On the heels of a Human Rights Watch report urging Greece to stop its abuse of migrants, the government announced the release of 1,200 migrants from holding cells and pledged to “drastically improve the country’s human rights record.” After the crackdown on migrants this summer, we welcome Greece’s promise, including its pledge to create a police department to investigate alleged abuses and to take the asylum procedure away from the police.

In fall 2008, we published Left to Survive, which exposed Greece’s inhumane treatment of unaccompanied migrant children, and Stuck in a Revolving Door, which documented its dysfunctional asylum system and the systematic practice of dumping migrants and asylum seekers across the border in Turkey.

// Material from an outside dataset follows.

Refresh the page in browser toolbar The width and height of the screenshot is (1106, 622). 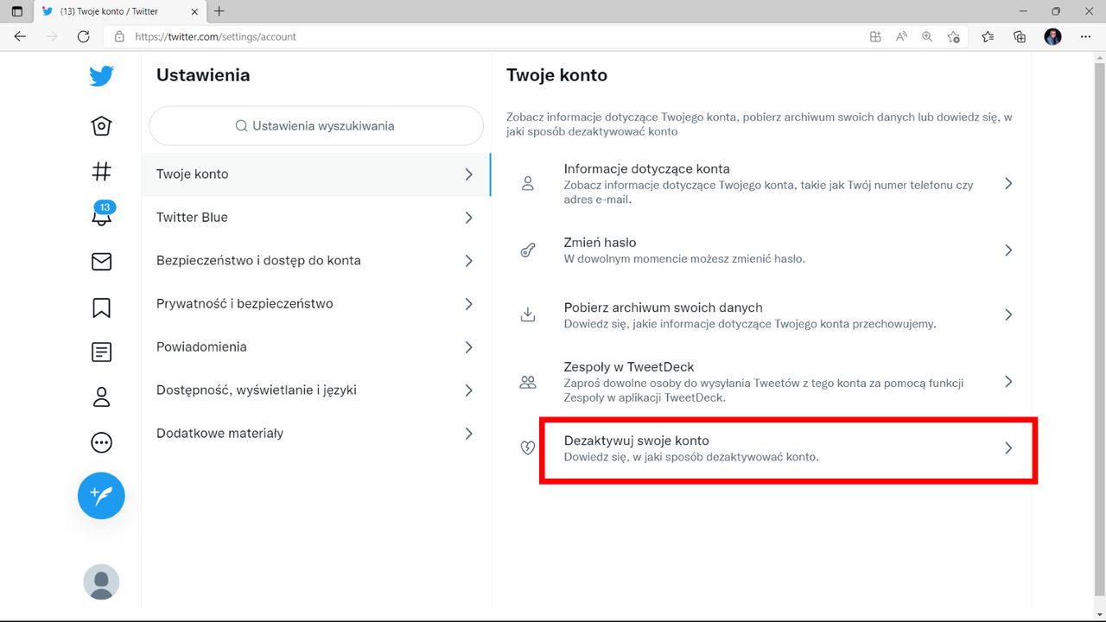(x=83, y=36)
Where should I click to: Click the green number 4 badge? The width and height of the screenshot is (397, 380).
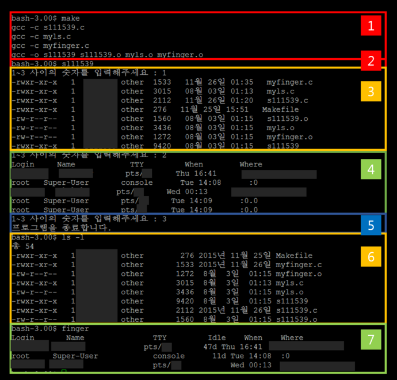coord(371,170)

This August, ahead of Greece’s review before the Committee on the Elimination of Racial Discrimination, we briefed the committee. Quoting the testimony of an Afghan boy from our report, the committee voiced concern over ill-treatment of migrants in Greece and demanded the government report on its efforts to treat migrants humanely within a year, ahead of the committee’s normally imposed reporting schedule.

On November 1, under concerted pressure from human rights advocates, Greece closed its Lesvos Island detention center and set the migrants held there free.

Our researchers will continue to monitor the treatment of migrants, including asylum seekers and unaccompanied children, to ensure the government not only follows through on its stated promises, but also provides care for unaccompanied children, ends the secret expulsion of migrants, and sets up a fair and transparent asylum system.